I get up early to give myself enough time to drink my coffee, not slurp it down like a shot of tequila or a bottle of water after hot yoga (a skill honed in our on-the-go society). Yet in the mornings I like to drink it slowly so I can look out my window and watch my neighborhood wake up: kindergartners bundled up like stuffed pillows waddling after their mothers. People pacing impatiently at the corner waiting for the bus, their frosty breath following them as they move from side to side. I can get an idea of how cold it is by the way people wait for the bus and how fast they walk down the sidewalk. There is one man who sits waiting for the B43 cocooned up in a large puffy jacket, his eyes barely peeking through.

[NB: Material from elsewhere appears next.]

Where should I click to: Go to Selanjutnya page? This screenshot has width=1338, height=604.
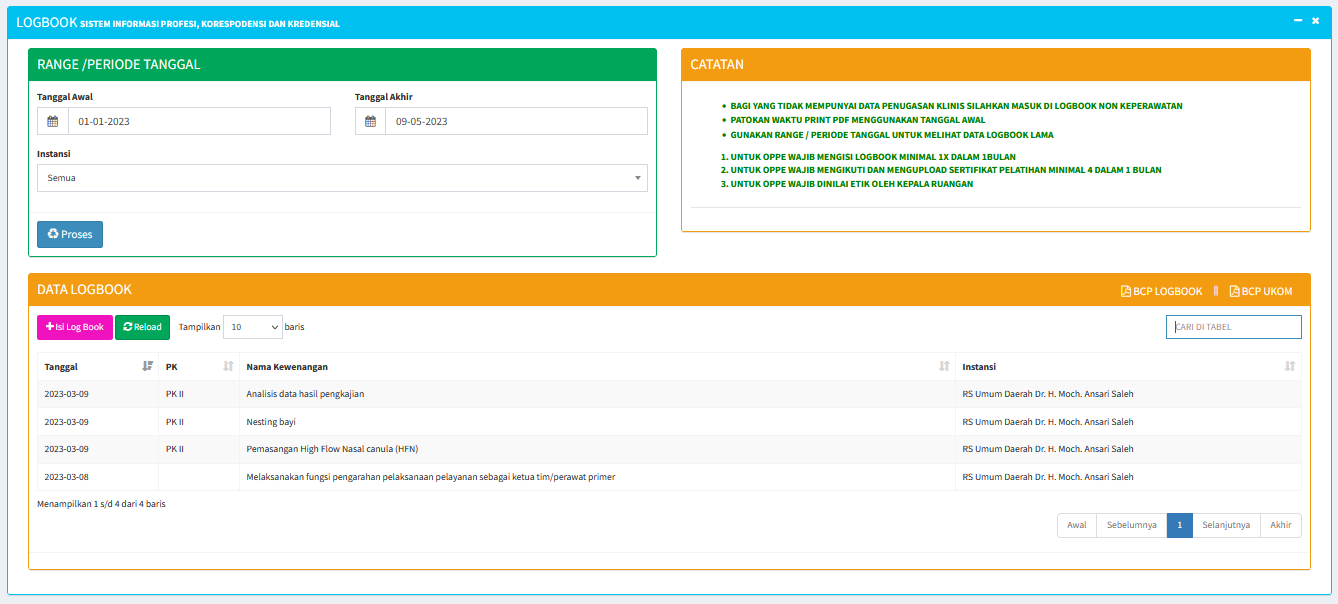[x=1226, y=525]
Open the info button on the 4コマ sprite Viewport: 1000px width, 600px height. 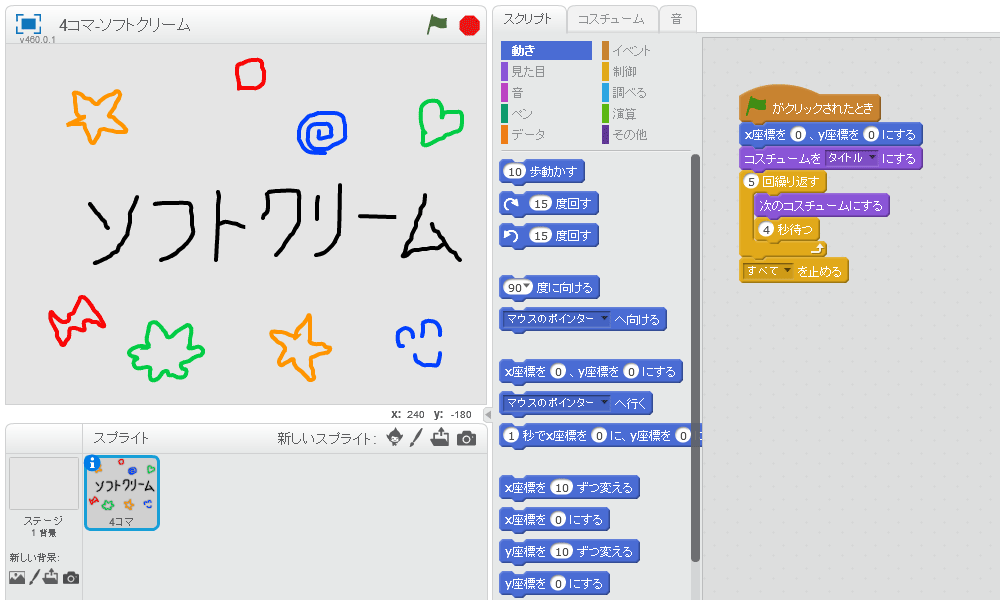click(93, 463)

When I see him, I know it must be fluctuating around 20 degrees. Or less. If people walk in pairs and are chatty with each other, rather then stiffly iced in their coats, I know I don’t need my hat and earmuffs.

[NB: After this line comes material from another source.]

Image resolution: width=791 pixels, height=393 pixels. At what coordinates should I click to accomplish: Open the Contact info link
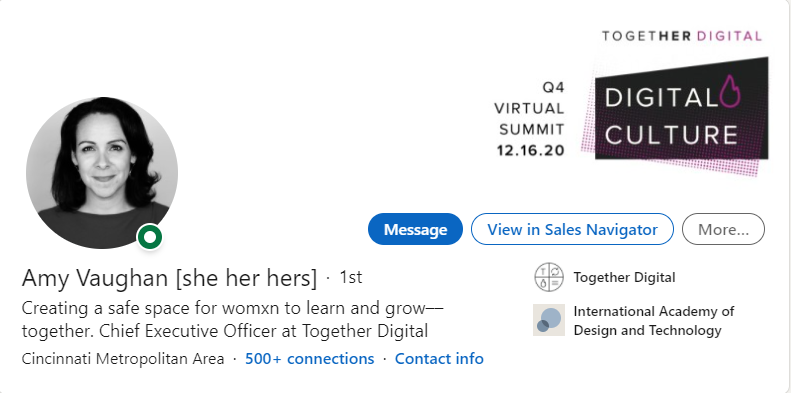[x=439, y=359]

I take the L train to work. Some hate it, for its sluggishness between 8 and 9 am on weekdays and for the painful 30 minute wait on weekends anytime after midnight. But on those week mornings, I don’t mind it. I like that it goes slow. Although I’m showered, warmed up with oatmeal in my stomach and have my bag around my shoulder, I’m not ready to be in work mode just yet. I savor the anonymity in the morning. In the stuffed subway car full of strangers I feel most relaxed and myself. I can choose to look at my fellow riders, or I can choose to be totally detached, and catch up on my reading. When I’m in a curious mood, which is most of the time, I like to watch the people on the train – what they are wearing, what they are reading, who they are talking to and how. I wonder where they are going, what they are thinking by the looks on their faces and what they did the night before by the way their eyes droop. I imagine. I wonder. To me, humans are the most interesting of species. And I cannot get enough of them.
By the time I get off the subway I feel awakened by my new curious thoughts or sometimes humorous incidents that frequently happen on the train. The other day I happened to be standing next to a teenage girl that was not having a good morning. She was sitting and the crowded train forced me to invade her personal space. You get used to that after awhile but she couldn’t tolerate it that day. She eyed me the whole ride with the unblinking stare of death. I tried to move away but stepped on her foot. I felt like I had just pulled a pin out of a grenade and it was about to explode. Fortunately I got off in the nick of time.
I get off at the Penn Station stop in midtown. It always smells of toast and breakfast aromas. It smells strongly of warm muffins on the C and E train side and more coffee and eggs off the A train. The smells make me want to get in my pajamas and sit around a kitchen table, like I used to do on Saturdays when I lived at home. Once I get outside, the midtown rush hits me and I put on a rough techno mix to get me going with the pace. I feel like I’m in a movie, living in New York, and I switch my music on to fit each scene. Mornings in midtown needs something that sings drama and mayhem, while a stroll around Rockefeller Center on a winter night is asking for John Coltrane.
Midtown is ugly but exciting, and the diversity is stimulating for my curious mind. You have middle class business people that buzz by puffing anxiously on their cigarettes, tourists that crowd the sidewalk path outside of the New Yorker hotel discussing their daily itinerary, Spanish workers that wait outside Dunkin Donuts and delis hoping to get work, hefty mail men striding by with large crates of morning mail, out-of-town dancers looking lost and late for practice and construction men perched on pickup trucks blowing on their $1.00 black coffees.
By the time I get in the door to the building I work in I feel awake and alive. What I see in an hour is enough stimulation and sights to fill a day. But in this city, everything is all packaged down to a New York minute.